Four year old Mufsira and two year old Fazila were brought to DUHS with hearing disability. The Cochlear Implant Surgery was performed by Prof. M. Umer Farooq, ENT Surgeon & Pro Vice Chancellor, DUHS along with a team under the supervision of Dr. Naveed Ahmed, ENT Surgeon from Australia under the feather of International Medical Relief Agency, UK. The Surgery was shown live in the Seminar hall of the Ojha Campus.
Prof. Umer Farooq, Dr. Naveed Ahmed and Dr. Haroon Zafarullah Khan after performing the Cochlear Implant Surgery were extremely thankful to the Almighty Allah for making the surgical procedures absolutely complication free. They informed that two cochlear implant procedures were performed to the two children. One had lost her hearing capacity due to viral infection while another was the case of congenital deafness. These two children were shortlisted to undergo the surgeries after various tests and assessments performed by experts. The surgeries were successful and went very smoothly.
They further revealed that Cochlear Implant Surgery was a complicated procedure in which electronic hearing devices were placed in the ears of people with hearing impairment. These implants provide hearing abilities to some extent. Children upto the age of five otherwise too hold comparatively better chances of success among them. He added that all deaf children could, however, not be considered fit for the procedure.
Moreover the children who are successfully operated upon are necessarily required to undergo speech therapy for quite some time. Congenitally deaf children need to undergo a series of examinations prior to the procedure itself and following the surgery to do take some two years for absolute synchronization in their skills to listen and speak. In the congenital cases another quite a minute gadget is planted at 48 degree angle in the ear, causing no problem for the child.

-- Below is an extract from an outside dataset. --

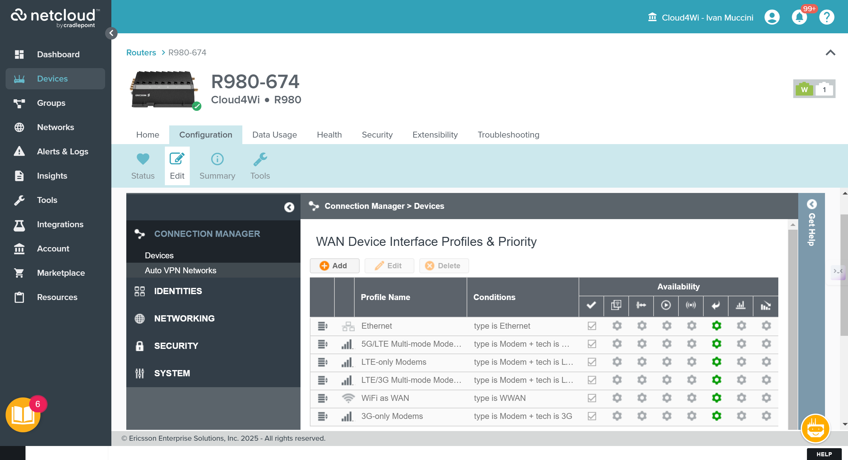Open the orange book guide icon
Viewport: 848px width, 460px height.
[23, 415]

Prof. Dr. Umer Farooq further said that cochlear implants are quite a common phenomenon in most parts of the world and is also being performed among adult population alongwith children. However, it is an expensive mode of treatment and does cost around Rs.2.5 million in foreign countries. DUHS will be providing the gadget and the surgical option at extremely subsidized charges and this could also be absolutely free of cost for needy patients as funds for them could be arranged through zakat fund. About the two cochlear implant operations, performed at DUHS and which happened to be first of its kind in any public sector hospital in the country extreme care was taken in the selection of children. Initially 14 children were selected who were made to undergo series of essential tests and finally two of the children were identified to hold optimum chances of success.

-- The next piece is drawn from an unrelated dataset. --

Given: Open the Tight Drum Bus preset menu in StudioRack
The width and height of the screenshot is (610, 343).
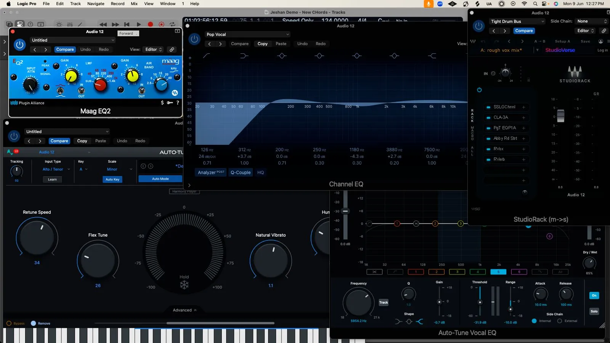Looking at the screenshot, I should click(517, 21).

At a press conference held recently at the Dow University Ojha campus, Dow University announced the establishment of Cochlear Implant Centre in International Medical Relief Agency, UK at its Ojha Campus. The project would be the first public-sector initiative. During the Press Conference, Prof. M. Umer Farooq and Dr. Haroon Zafarullah Khan informed that the University is arranging for a foreign implant expert for conducting surgeries on about three children. The proposed centre while enjoying financial support from IMRA, would deal with people and children with hearing disabilities and also those using hearing aids. According to him, the implant project was very expensive and it cost between Rs1 million and Rs1.2 million in the international market for just one device while the same device was available at private hospitals for around Rs2.5 million.
Replying to a question, the pro-vice chancellor said that it was likely that around 50 cochlear implants would be conducted during the first year of the project. During this time, he said, IMRA and the DUHS would share the cost of the device equally while other expenditures, such as management and post-surgical care, would be borne by the University.
Since the DUHS would import the devices directly from manufacturers in Australia, Austria and the US, it would reduce the total cost of cochlear implants. It was recommended for children with profound hearing loss in both ears having little success with hearing aids.
ENT surgeon Dr Khan said the device was safe and reliable, adding that it was implanted in the cochlea after a minor surgery and it was successful in majority of the cases.